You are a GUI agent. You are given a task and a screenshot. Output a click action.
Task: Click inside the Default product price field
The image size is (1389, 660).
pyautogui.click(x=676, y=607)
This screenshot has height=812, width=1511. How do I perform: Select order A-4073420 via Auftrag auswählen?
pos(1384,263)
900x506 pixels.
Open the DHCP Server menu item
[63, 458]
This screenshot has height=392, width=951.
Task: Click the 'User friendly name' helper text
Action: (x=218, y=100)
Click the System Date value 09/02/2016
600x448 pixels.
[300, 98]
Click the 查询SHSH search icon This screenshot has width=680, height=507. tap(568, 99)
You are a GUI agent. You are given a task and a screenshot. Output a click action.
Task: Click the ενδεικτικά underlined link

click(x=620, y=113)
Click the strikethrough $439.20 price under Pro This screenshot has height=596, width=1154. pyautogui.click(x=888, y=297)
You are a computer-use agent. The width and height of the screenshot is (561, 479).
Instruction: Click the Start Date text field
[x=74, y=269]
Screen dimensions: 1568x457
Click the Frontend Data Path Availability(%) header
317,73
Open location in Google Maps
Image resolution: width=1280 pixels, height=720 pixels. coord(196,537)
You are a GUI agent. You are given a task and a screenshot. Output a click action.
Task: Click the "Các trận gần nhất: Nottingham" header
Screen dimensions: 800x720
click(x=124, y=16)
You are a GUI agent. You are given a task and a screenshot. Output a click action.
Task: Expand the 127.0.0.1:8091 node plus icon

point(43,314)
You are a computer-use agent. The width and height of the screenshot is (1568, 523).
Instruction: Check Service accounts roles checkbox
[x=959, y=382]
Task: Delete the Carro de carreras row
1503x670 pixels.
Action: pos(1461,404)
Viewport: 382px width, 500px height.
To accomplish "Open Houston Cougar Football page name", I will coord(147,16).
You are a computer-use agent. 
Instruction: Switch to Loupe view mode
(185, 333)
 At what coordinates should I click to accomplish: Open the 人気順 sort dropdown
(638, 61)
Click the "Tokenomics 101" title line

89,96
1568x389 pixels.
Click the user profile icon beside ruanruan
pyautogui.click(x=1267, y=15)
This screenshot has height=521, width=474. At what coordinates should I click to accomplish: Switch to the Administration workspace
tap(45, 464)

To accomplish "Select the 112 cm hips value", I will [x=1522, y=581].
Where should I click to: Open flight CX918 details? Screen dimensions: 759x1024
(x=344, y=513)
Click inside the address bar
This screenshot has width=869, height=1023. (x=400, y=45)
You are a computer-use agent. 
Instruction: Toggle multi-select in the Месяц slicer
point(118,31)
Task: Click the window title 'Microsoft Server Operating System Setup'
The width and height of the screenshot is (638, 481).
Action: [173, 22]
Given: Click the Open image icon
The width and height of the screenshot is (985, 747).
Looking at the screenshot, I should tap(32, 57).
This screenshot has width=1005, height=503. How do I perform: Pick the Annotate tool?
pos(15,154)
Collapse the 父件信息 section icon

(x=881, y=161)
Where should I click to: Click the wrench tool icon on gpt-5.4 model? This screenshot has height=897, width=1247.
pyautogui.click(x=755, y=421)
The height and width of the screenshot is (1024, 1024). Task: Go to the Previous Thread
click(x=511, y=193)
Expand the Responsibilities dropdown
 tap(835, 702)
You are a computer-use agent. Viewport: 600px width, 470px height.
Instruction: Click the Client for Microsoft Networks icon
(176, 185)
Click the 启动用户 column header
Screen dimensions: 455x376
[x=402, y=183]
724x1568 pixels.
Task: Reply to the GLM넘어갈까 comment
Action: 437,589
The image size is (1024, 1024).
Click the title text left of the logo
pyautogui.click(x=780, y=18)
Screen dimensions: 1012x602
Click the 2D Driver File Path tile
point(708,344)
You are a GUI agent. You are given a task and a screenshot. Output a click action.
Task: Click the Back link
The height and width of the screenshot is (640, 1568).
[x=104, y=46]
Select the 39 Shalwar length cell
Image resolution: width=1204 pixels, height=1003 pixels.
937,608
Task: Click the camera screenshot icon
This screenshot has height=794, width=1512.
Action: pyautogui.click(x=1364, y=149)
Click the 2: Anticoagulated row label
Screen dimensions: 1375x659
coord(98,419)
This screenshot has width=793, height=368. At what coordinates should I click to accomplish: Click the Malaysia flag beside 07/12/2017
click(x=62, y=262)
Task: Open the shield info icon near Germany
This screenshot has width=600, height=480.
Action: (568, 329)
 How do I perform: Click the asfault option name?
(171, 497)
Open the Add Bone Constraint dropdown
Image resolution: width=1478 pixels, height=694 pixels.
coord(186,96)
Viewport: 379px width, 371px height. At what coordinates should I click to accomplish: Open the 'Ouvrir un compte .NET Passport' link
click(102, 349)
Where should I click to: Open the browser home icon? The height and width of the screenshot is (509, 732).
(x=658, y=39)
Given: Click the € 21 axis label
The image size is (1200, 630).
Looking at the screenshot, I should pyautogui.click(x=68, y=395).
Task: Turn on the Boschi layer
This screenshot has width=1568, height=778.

What you have to do: A verbatim copy of every entry is needed.

Solution:
You are a GUI agent. You are given a task and a screenshot. Output a click action.
Task: Click inside the Default product price field
The image size is (1389, 660).
pyautogui.click(x=676, y=607)
This screenshot has height=812, width=1511. How do I perform: Select order A-4073420 via Auftrag auswählen?
pos(1384,263)
900x506 pixels.
Open the DHCP Server menu item
[63, 458]
This screenshot has height=392, width=951.
Task: Click the 'User friendly name' helper text
Action: (x=218, y=100)
Click the System Date value 09/02/2016
600x448 pixels.
[300, 98]
Click the 查询SHSH search icon This screenshot has width=680, height=507. tap(568, 99)
You are a GUI agent. You are given a task and a screenshot. Output a click action.
Task: Click the ενδεικτικά underlined link

click(x=620, y=113)
Click the strikethrough $439.20 price under Pro This screenshot has height=596, width=1154. pyautogui.click(x=888, y=297)
You are a computer-use agent. The width and height of the screenshot is (561, 479).
Instruction: Click the Start Date text field
[x=74, y=269]
Screen dimensions: 1568x457
Click the Frontend Data Path Availability(%) header
317,73
Open location in Google Maps
Image resolution: width=1280 pixels, height=720 pixels. coord(196,537)
You are a GUI agent. You are given a task and a screenshot. Output a click action.
Task: Click the "Các trận gần nhất: Nottingham" header
Screen dimensions: 800x720
click(x=124, y=16)
You are a GUI agent. You are given a task and a screenshot. Output a click action.
Task: Expand the 127.0.0.1:8091 node plus icon

point(43,314)
You are a computer-use agent. The width and height of the screenshot is (1568, 523).
Instruction: Check Service accounts roles checkbox
[x=959, y=382]
Task: Delete the Carro de carreras row
1503x670 pixels.
Action: pos(1461,404)
Viewport: 382px width, 500px height.
To accomplish "Open Houston Cougar Football page name", I will coord(147,16).
You are a computer-use agent. 
Instruction: Switch to Loupe view mode
(185, 333)
 At what coordinates should I click to accomplish: Open the 人気順 sort dropdown
(638, 61)
Click the "Tokenomics 101" title line

89,96
1568x389 pixels.
Click the user profile icon beside ruanruan
pyautogui.click(x=1267, y=15)
This screenshot has height=521, width=474. At what coordinates should I click to accomplish: Switch to the Administration workspace
tap(45, 464)

To accomplish "Select the 112 cm hips value", I will [x=1522, y=581].
Where should I click to: Open flight CX918 details? Screen dimensions: 759x1024
(x=344, y=513)
Click inside the address bar
This screenshot has width=869, height=1023. (x=400, y=45)
You are a computer-use agent. 
Instruction: Toggle multi-select in the Месяц slicer
point(118,31)
Task: Click the window title 'Microsoft Server Operating System Setup'
The width and height of the screenshot is (638, 481).
Action: [173, 22]
Given: Click the Open image icon
The width and height of the screenshot is (985, 747).
Looking at the screenshot, I should tap(32, 57).
This screenshot has width=1005, height=503. How do I perform: Pick the Annotate tool?
pos(15,154)
Collapse the 父件信息 section icon

(x=881, y=161)
Where should I click to: Click the wrench tool icon on gpt-5.4 model? This screenshot has height=897, width=1247.
pyautogui.click(x=755, y=421)
The height and width of the screenshot is (1024, 1024). Task: Go to the Previous Thread
click(x=511, y=193)
Expand the Responsibilities dropdown
 tap(835, 702)
You are a computer-use agent. Viewport: 600px width, 470px height.
Instruction: Click the Client for Microsoft Networks icon
(176, 185)
Click the 启动用户 column header
Screen dimensions: 455x376
[x=402, y=183]
724x1568 pixels.
Task: Reply to the GLM넘어갈까 comment
Action: 437,589
The image size is (1024, 1024).
Click the title text left of the logo
pyautogui.click(x=780, y=18)
Screen dimensions: 1012x602
Click the 2D Driver File Path tile
point(708,344)
You are a GUI agent. You are given a task and a screenshot. Output a click action.
Task: Click the Back link
The height and width of the screenshot is (640, 1568).
[x=104, y=46]
Select the 39 Shalwar length cell
Image resolution: width=1204 pixels, height=1003 pixels.
937,608
Task: Click the camera screenshot icon
This screenshot has height=794, width=1512.
Action: pyautogui.click(x=1364, y=149)
Click the 2: Anticoagulated row label
Screen dimensions: 1375x659
coord(98,419)
This screenshot has width=793, height=368. At what coordinates should I click to accomplish: Click the Malaysia flag beside 07/12/2017
click(x=62, y=262)
Task: Open the shield info icon near Germany
This screenshot has width=600, height=480.
Action: (568, 329)
 How do I perform: Click the asfault option name?
(171, 497)
Open the Add Bone Constraint dropdown
Image resolution: width=1478 pixels, height=694 pixels.
coord(186,96)
Viewport: 379px width, 371px height. At what coordinates should I click to accomplish: Open the 'Ouvrir un compte .NET Passport' link
click(102, 349)
Where should I click to: Open the browser home icon? The height and width of the screenshot is (509, 732).
(x=658, y=39)
Given: Click the € 21 axis label
The image size is (1200, 630).
Looking at the screenshot, I should pyautogui.click(x=68, y=395).
Task: Turn on the Boschi layer
This screenshot has width=1568, height=778.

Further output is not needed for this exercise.